Revista Opinión

La tienda de la esquina

Publicado el 07 julio 2020 por Manuelsegura @manuelsegura

La tienda de la esquina

Siempre he creído que nuestro particular mundo, a los que nacimos en la década de los sesenta, comenzó a desvanecerse cuando lo que ahora se dan en llamar grandes superficies desterraron al pequeño comercio de los pueblos y barrios. Eso debió ocurrir a finales de la década siguiente, fruto de que ya en cada casa había al menos un coche con el que desplazarse a la capital, que fue donde primero se instalaron estos atrayentes negocios. Hipermercados, los llamaron en un principio. Desde entonces, las tiendas del entorno más inmediato de cada uno de nosotros comenzaron a vivir su declive y muchas de ellas bajaron la persiana definitivamente, con lo que nuestras vidas se globalizaron, como ahora se dice tan fina y eruditamente, para convertir el hecho de comprar también en una suerte de acto social. Una encuesta de 2019 ya alertaba de que España había perdido una media de 23 comercios al día en los últimos cuatro años, con un descenso del 4,2% de los autónomos que se dedican a ese menester.

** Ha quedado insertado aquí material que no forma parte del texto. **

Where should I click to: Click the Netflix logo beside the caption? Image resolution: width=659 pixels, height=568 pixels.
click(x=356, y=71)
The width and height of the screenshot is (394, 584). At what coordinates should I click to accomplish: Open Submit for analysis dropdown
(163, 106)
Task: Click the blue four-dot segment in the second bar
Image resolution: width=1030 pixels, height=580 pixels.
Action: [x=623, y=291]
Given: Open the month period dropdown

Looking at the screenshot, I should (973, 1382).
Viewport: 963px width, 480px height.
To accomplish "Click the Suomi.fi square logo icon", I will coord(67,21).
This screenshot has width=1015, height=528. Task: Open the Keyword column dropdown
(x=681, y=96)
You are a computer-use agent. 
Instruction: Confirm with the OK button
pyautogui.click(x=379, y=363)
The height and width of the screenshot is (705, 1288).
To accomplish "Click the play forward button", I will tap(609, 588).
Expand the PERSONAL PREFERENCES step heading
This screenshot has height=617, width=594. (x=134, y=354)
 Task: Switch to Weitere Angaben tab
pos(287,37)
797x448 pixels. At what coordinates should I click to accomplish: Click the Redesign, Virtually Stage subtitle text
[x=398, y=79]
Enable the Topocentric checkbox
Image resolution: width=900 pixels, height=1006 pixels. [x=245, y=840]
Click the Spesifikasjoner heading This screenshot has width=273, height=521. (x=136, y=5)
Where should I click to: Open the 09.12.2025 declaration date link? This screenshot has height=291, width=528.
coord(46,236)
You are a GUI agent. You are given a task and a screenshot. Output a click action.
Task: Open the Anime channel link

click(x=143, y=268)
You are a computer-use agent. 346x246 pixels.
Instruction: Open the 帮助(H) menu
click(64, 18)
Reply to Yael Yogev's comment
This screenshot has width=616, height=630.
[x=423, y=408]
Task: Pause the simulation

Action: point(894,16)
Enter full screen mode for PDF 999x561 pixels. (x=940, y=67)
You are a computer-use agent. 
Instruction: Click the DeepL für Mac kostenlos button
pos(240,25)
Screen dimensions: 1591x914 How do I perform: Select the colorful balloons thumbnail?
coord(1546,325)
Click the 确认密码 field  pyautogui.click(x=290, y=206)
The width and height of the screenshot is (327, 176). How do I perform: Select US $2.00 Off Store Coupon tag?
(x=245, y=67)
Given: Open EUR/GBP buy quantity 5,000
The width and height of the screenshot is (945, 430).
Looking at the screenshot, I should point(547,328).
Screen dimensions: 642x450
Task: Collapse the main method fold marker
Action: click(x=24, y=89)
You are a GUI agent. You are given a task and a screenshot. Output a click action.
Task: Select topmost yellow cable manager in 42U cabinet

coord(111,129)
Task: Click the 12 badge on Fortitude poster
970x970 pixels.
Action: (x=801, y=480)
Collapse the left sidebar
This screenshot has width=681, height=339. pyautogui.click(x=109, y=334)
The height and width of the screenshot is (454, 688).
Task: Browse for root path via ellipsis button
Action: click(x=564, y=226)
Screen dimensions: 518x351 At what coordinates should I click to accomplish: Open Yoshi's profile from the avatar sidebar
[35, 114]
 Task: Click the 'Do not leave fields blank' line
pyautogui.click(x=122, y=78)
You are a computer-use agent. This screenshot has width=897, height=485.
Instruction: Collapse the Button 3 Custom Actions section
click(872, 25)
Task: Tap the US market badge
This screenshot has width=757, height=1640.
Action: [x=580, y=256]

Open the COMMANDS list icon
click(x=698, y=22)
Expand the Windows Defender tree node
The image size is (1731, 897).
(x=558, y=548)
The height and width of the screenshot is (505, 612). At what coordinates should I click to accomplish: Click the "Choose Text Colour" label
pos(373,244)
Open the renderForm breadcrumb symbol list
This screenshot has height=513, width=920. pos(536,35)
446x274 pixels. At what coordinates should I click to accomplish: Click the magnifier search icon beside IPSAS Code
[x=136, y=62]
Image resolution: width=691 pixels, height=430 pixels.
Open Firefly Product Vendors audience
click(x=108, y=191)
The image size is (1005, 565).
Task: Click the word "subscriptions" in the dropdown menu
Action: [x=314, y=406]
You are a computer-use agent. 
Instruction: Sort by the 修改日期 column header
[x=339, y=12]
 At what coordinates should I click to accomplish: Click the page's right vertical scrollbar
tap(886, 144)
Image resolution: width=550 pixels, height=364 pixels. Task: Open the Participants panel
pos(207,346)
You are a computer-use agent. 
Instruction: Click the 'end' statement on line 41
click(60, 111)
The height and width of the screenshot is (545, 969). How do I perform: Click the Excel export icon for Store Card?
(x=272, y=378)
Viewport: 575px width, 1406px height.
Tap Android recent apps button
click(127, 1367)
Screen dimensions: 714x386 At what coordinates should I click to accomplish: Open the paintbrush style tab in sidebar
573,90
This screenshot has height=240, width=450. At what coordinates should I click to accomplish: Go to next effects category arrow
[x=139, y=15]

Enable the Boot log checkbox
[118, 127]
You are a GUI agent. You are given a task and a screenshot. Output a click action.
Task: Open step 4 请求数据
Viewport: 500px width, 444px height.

Eran, aquellas, tiendas de comestibles, con estanterías metálicas, empleados y empleadas con mandil y papel de estraza sobre el mostrador, para envolver el producto o para hacerle, escribiendo con lápiz en él, la cuenta exacta a la más fiel clientela. También estaban, por supuesto, las carnicerías, pescaderías, fruterías, panaderías, zapaterías, droguerías, las tiendas de ropa…

Estos meses atrás, como consecuencia del estado de alarma y el confinamiento consiguiente, los pequeños negocios que aún sobreviven a pesar de todo han vuelto a cobrar notoriedad, sacándonos a más de uno las castañas del fuego. Ante la imposibilidad de desplazamientos, los consumidores hemos tenido que volver la mirada hacia la muchas veces olvidada y denostada tienda de la esquina -comercio de proximidad, lo llaman hoy-, cuyos propietarios, con el celo y esmero más absoluto, han sabido estar a la altura de las circunstancias, sin rencores, reproches ni lamentos, y desde el día uno en la primera línea de fuego. Lo triste y decepcionante ahora sería que, una vez levantado el confinamiento, nos olvidemos de ellos, después del papel tan trascendental que han jugado durante esas semanas especialmente críticas, casi de una economía de guerra que nos legó el coronavirus, y que parezca que todo su esfuerzo ha sido baldío. Al fin y al cabo, la solidaridad entre vecinos siempre fue algo que nunca precisó de ley alguna para regularla.

Reflexiono sobre esto porque yo pasé buena parte de mi infancia en una de esas tiendas, entre las latas de atún y sardinas de Martínez y Ródenas, los salchichones Rolfho, los chorizos Revilla, los quesos de bola del Gallo, la leche en bolsa El Prado, así como entre botellas de aceite Carbonell, o cristalinas de gaseosa La Casera y La Pitusa, de los casi desaparecidos sifones, los vinos El tío de la bota o las cervezas El Águila y Estrella de Levante… Y, llegada la Navidad, con los indispensables turrones de Jijona, el cava Freixenet Carta Nevada o la sidra El Gaitero, que ya era famosa en el mundo entero. Y algo más, de lo que tanta gente hizo acopio de manera incomprensible al inicio del confinamiento: esa pila enorme de rollos de papel higiénico del Elefante, que no sé yo hasta qué punto era algo tan profiláctico para limpiar cierta parte del organismo o provocaba, más bien, al efecto del de lija sobre aquella zona tan sensible, donde la espalda cambia de nombre. Como cantaba Chavela Vargas con su voz aguardentosa, uno siempre vuelve a los viejos sitios donde amó la vida. Valga este guiño trufado de nostalgia para que no nos olvidemos de lo que por nosotros ha hecho, en estos complicados meses, este puñado de buena gente.